BRIDGE, CONEAUT RIVER.

He now proceeded to attempt a remedy of the two grand defects of Newcomen’s engine—​the necessity of cooling the cylinder before every stroke of the piston, by the water injected into it; and the non-employment of the machine, for a moving power, of the expansive force of the steam. On account of the first defect, a much more powerful application of heat than would otherwise have been requisite was demanded for the purpose of again heating the cylinder, when it was to be refilled with steam. To keep this vessel, therefore, permanently hot, was the grand desideratum; and Watt at length hit upon an expedient equally simple and successful. His plan was to establish a communication, by an open pipe, between the cylinder and another vessel, the consequence of which would be, that when the steam was admitted into the former, it would flow into the latter, so as to fill that also. Supposing, then, that the steam should here only be condensed, by being brought into contact with cold water, or any other convenient means, a vacuum would be produced, into which, as a vent, more steam would immediately rush from the cylinder; this steam would also be condensed; and so the process would go on, till all the steam had left the cylinder, and a perfect vacuum had been effected in that vessel, without so much as a drop of cold water having touched or entered it. The separate vessel alone, or the condenser, would be cooled by the water used to condense the steam; which, instead of being an evil, would tend to quicken and promote the condensation. Experiments fully confirmed Watt in these views; and the consequence was, not only a saving of three-fourths of the fuel formerly required to feed the engine, but a considerable increase of its power.

[WRITTEN EXERCISE A]
In the passage on Watt's steam engine, translate the following sentence into French: "To keep this vessel, therefore, permanently hot, was the grand desideratum; and Watt at length hit upon an expedient equally simple and successful."

[DATA FOR THE TASK]

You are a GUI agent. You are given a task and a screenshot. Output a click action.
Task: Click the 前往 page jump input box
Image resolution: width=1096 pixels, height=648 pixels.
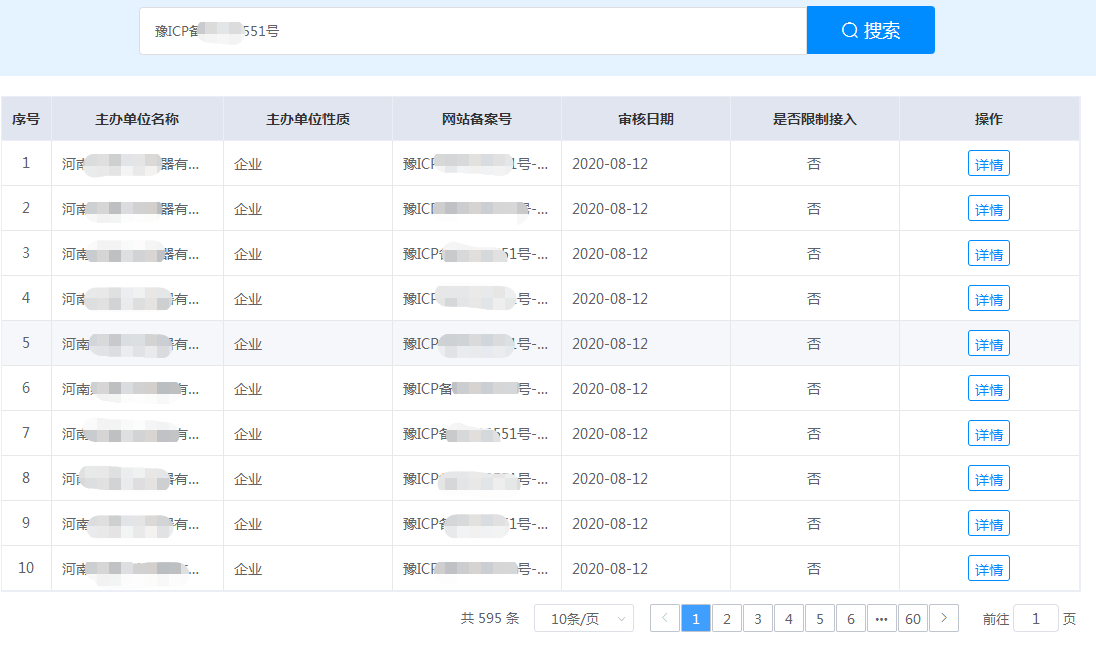[1035, 618]
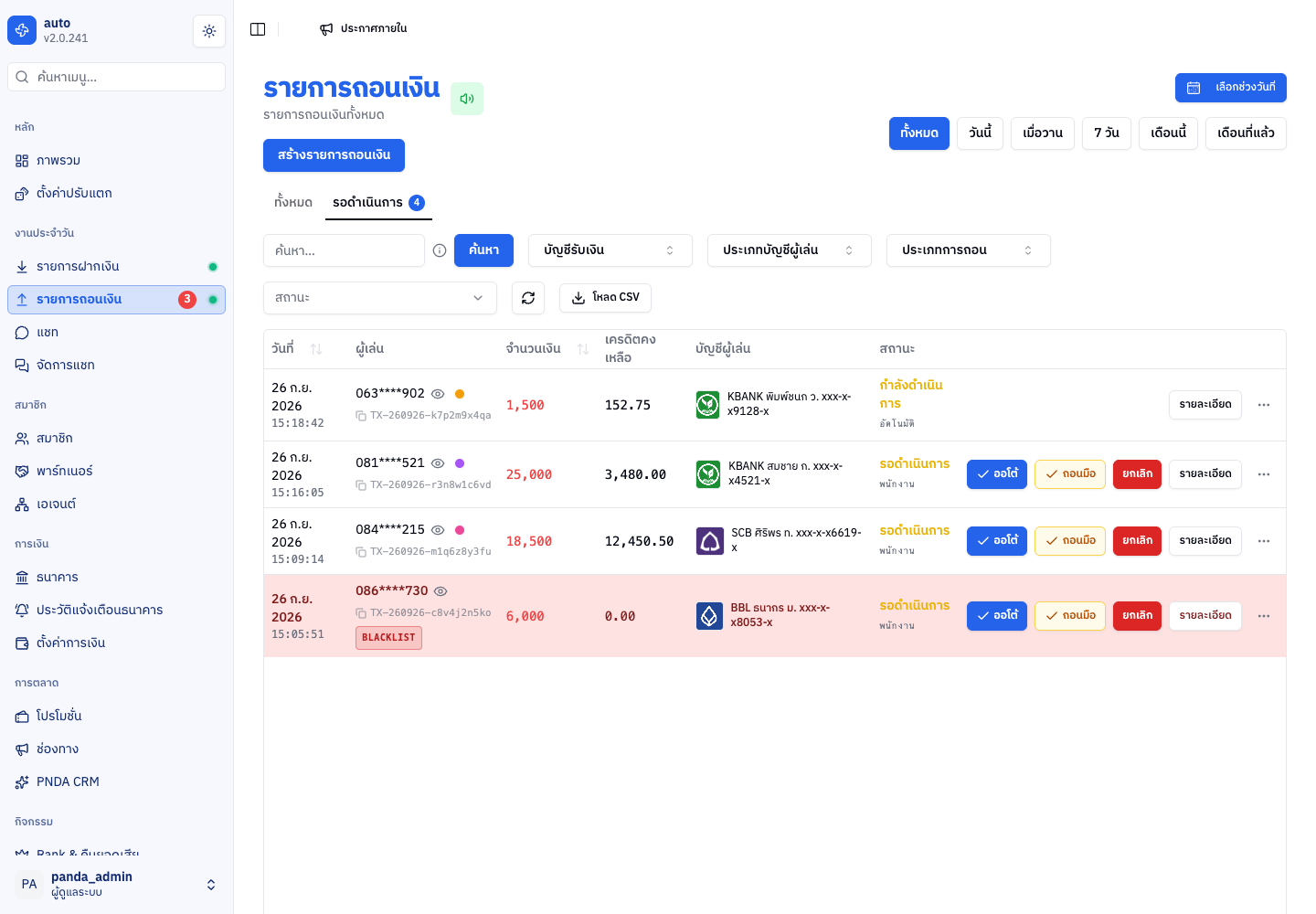Click the ประกาศภายใน megaphone icon

click(x=326, y=29)
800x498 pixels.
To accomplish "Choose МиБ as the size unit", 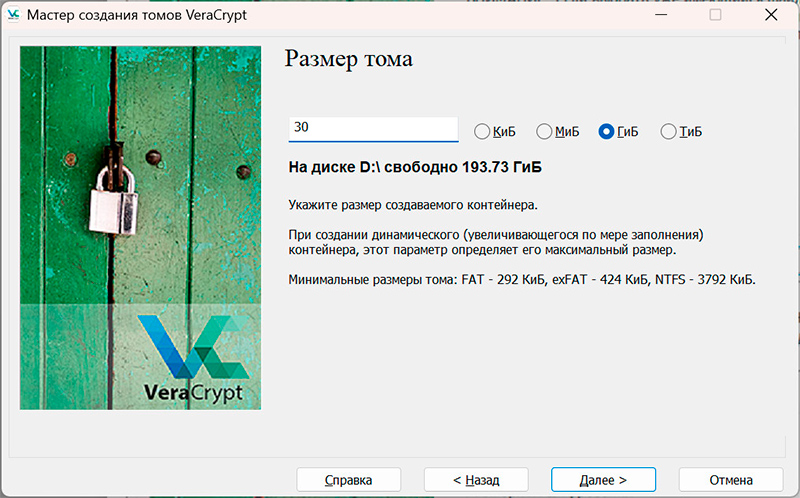I will click(x=545, y=131).
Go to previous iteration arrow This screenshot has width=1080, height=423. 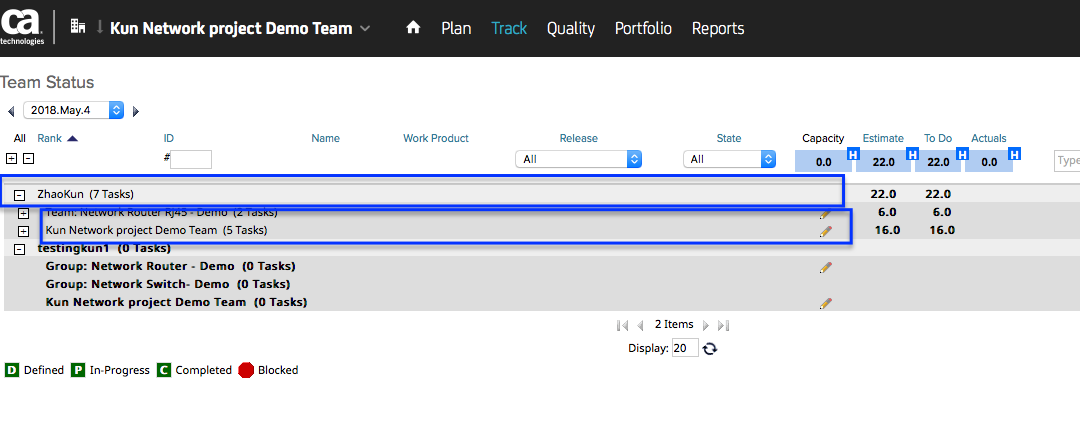[11, 111]
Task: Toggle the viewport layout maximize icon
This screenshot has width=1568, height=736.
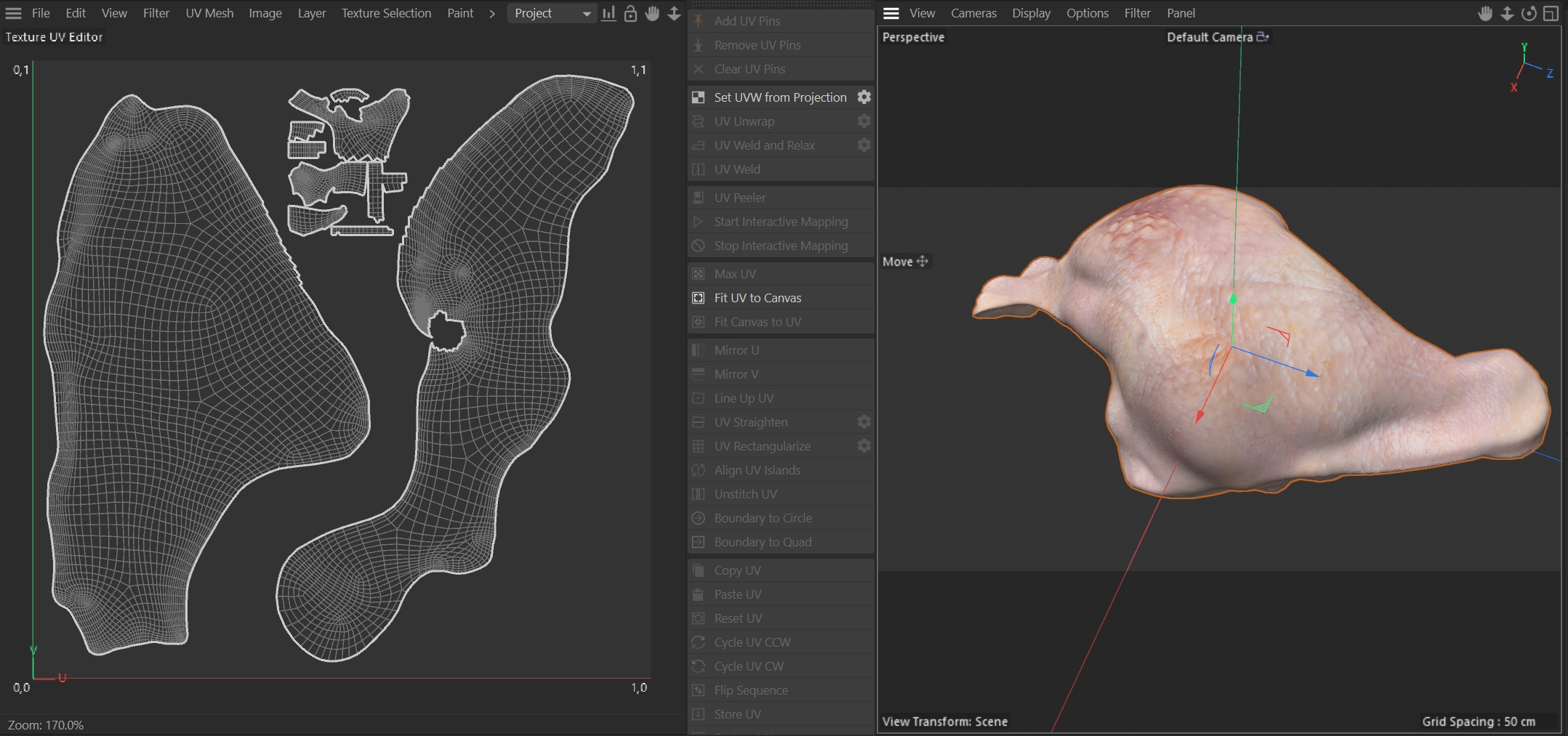Action: point(1551,13)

[WRITTEN EXERCISE B]
Reproduce the entries verbatim from the line containing "Task: Toggle the" up to and including the final line of the entries, leaving out the pictures.

[WRITTEN REPLY A]
Le grand desideratum était donc de maintenir ce récipient constamment chaud ; et Watt finit par trouver un expédient aussi simple qu'efficace.

[WRITTEN REPLY B]
Task: Toggle the viewport layout maximize icon
This screenshot has width=1568, height=736.
Action: point(1551,13)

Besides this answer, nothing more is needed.